You're correct in that I don't embrace that view and I don't embrace it because I think it simply leads to animus between those with differing views and an inevitable split in this country somewhere down the road.
The "due process" you speak of is a collective due process while the document unique to America is steeped in the individual. It is the individual that must be given due process, not the collective Vicomte or we are no better or worse than any other collectivist failed nation.
Words mean what they say. I don't really care what the "founders" meant or didn't mean, I care about the words "the people" ratified and those words make it quite clear that the people intended a right to life unless due process done individually found that a person had forfeited that right.
I also understand that my view on that is not the common one here at FR since I don't happen to agree that states can abridge that right any more than the federales can absent due process to the individual. But I'm set in my ways and I won't be changing my mind any time soon.

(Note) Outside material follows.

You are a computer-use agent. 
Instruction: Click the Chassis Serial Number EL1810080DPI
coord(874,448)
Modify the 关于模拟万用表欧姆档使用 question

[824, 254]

A free country has to have at it's base a Supreme Law that treats all of it's citizens equally, our Constitution does just that and the people made it a document that can evolve but not at the whim of activists interpreting emanations from penumbras. That way lies danger witnessed by the murder of full term babies almost totally delivered from the birth canal and the never ending and always escalating internecine culture wars.
Regards.
Assuming fetuses are "persons" within the meaning of the Constitutional text (which is jwalsh07's contention, and one with which I disagree), cannot a reasonable contention be make that a law which legalizes the killing of fetuses but does not legalize the killing of other persons, is a denial of the equal protection of the laws?

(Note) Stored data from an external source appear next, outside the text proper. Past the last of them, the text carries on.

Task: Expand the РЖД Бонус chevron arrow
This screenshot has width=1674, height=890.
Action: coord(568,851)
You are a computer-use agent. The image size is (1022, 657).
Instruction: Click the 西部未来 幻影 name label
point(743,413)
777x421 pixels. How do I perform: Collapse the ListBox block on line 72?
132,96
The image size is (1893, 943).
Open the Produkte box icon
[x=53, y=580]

(At least, that was the original idea.)
"Assuming fetuses are "persons" within the meaning of the Constitutional text (which is jwalsh07's contention, and one with which I disagree), cannot a reasonable contention be make that a law which legalizes the killing of fetuses but does not legalize the killing of other persons, is a denial of the equal protection of the laws?"
Of course!
Absolutely!
But my point is that what constitutes "person" within the meaning of the Constitutional text isn't defined by the Constitutional text. It's defined by the Courts and Congress and Executive agencies that operate under the Constitutional text.
The Constitution protects "persons".
What a "person" is, is defined by the Courts and Congress, and the Executive agencies.
Whatever they define a person as is then protected...insofar as the protection is understood to be granted by the Constitutional text by the Courts and agencies that enforce it and decide what "protection" means, and what limits it has.
I suppose an easier shortcut to all of this is to just say "Words mean what the Supreme Court say they mean".